A couple of dozen journalists will be on the plane with him. An advance party is already in Washington DC.
Every one of those will be allowed in because the American authorities have granted them a National Interest Exemption. Without it, you cannot enter the US from the UK or the European Union. Period.
But why? Or to put it simply, what possible justification is there for President Joe Biden to keep this travel ban in place?
It’s a blunt instrument that prevents family members from visiting sick relatives, grandparents meeting grandchildren, business-people (unless they have got bloody good connections) from coming into the country to invest. And on and on it goes.

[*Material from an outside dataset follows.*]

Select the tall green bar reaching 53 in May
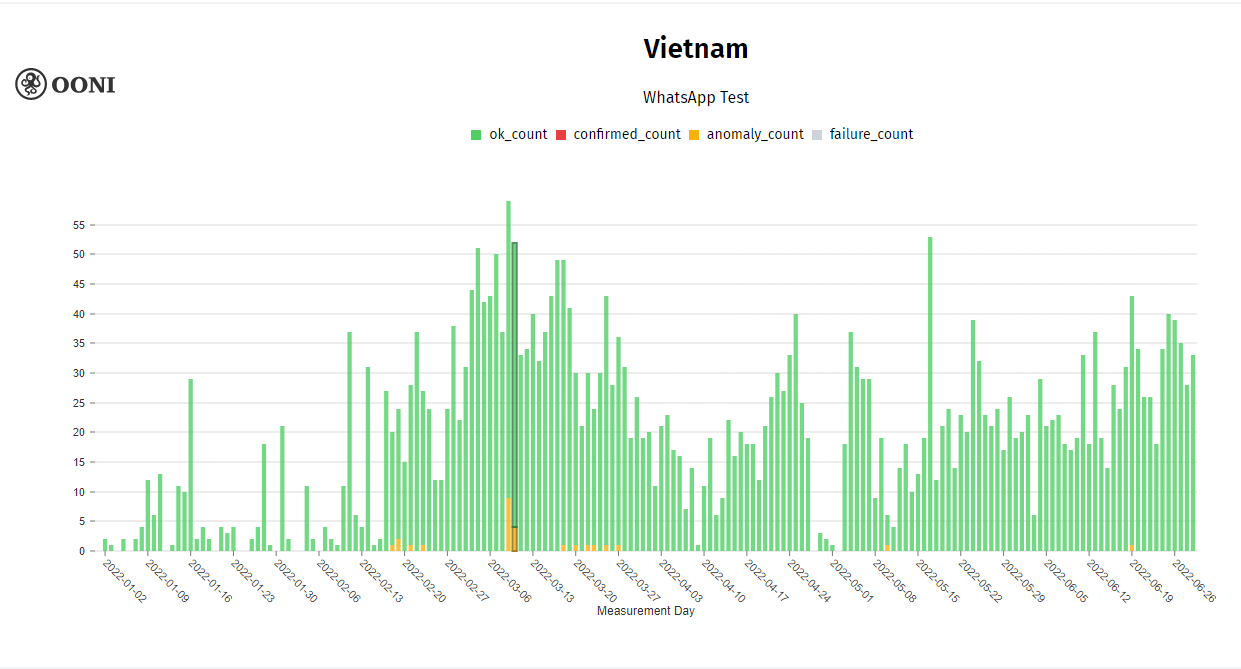Screen dimensions: 1241x669 (x=930, y=400)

There are any number of big-ticket items for the two leaders to discuss when they get together on Tuesday at the White House – French anger over the submarine deal, the upcoming climate change conference in Glasgow, Afghanistan – and on and on.
But there is also this one item that should be relatively easy to sort out, which I suspect is of more immediate concern to tens of thousands of Brits and millions of Europeans.
The ban – understandably – was introduced by Donald Trump last March via a Presidential Proclamation, as the pandemic was starting to spread. There was much speculation that when President Biden visited Cornwall in June for the G7 international summit he would lift the ban.
Certainly, the US tourism industry was hoping so.
And I get more unsolicited emails on this subject than any other from British people frustrated beyond belief that they can’t get to see elderly family members who are too sick to travel from the US.
One man who got in touch bemoaned the fact that he couldn’t get to see a relative dying of cancer, but he had seen on the Daily Mail website a picture of a Chelsea footballer during the summer frolicking on the beach in Florida. Elite sports teams seem to get waivers very easily. Normal mortals, not so much.
Even British tennis player Emma Raducanu’s parents couldn’t come and watch their daughter play in the final of one of the highest-profile sporting events in the US.